⬤ NIFTY is currently trading around 25,700, stalling just below a key resistance zone on the weekly chart. The index remains in a solid long-term uptrend despite the potential for a near-term pullback. Price action shows consolidation at resistance after a strong rally, suggesting the market is gathering strength rather than breaking down.
⬤ The index could see a corrective dip toward the 24,400–24,500 range in the coming weeks. This level matches up with previous support areas visible on the chart and would be a normal retracement within the broader uptrend. The pattern of higher lows over recent months indicates any downside should stay corrective rather than signal a trend reversal.
⬤ Looking ahead, the bullish phase is expected to resume around March 2026 after this consolidation plays out. The projected trajectory shows NIFTY potentially climbing toward 35,000–37,000 by late 2027, representing a gradual trend advance rather than a quick spike. This outlook points to an accumulation period before the next major move higher.

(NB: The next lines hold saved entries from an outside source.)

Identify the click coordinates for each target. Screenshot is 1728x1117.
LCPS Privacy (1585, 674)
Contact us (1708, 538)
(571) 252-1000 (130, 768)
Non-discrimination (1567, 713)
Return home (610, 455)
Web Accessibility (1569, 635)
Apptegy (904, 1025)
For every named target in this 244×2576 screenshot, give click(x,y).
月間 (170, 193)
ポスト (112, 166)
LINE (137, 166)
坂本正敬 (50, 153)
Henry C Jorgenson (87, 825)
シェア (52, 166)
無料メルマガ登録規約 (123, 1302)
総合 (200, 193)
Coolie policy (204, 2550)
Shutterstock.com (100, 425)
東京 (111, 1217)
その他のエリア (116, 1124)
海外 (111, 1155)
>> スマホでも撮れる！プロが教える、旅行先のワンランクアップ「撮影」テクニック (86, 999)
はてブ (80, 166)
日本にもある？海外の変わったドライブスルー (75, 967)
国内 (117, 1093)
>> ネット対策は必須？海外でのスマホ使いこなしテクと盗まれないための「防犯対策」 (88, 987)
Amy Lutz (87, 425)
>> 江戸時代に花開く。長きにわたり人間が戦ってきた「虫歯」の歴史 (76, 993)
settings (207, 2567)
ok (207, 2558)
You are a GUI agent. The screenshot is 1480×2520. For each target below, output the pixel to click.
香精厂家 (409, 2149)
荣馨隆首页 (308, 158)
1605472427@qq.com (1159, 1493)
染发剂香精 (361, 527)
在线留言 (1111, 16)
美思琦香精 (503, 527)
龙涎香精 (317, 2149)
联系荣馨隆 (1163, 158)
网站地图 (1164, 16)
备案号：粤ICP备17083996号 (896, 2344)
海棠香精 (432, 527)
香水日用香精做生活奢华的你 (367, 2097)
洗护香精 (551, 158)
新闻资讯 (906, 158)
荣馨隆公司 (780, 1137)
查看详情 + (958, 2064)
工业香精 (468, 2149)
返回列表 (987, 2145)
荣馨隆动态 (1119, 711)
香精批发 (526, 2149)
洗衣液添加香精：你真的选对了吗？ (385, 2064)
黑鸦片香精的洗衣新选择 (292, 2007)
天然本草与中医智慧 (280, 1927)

⬤ This setup matters for Indian equity markets overall, as NIFTY typically reflects broader risk sentiment. The sustained bullish structure—even with temporary corrections—suggests volatility periods are building blocks for the trend rather than warning signs of exhaustion. Major downside risks aren't expected until significantly higher levels are reached, keeping the focus on long-term gains over short-term swings.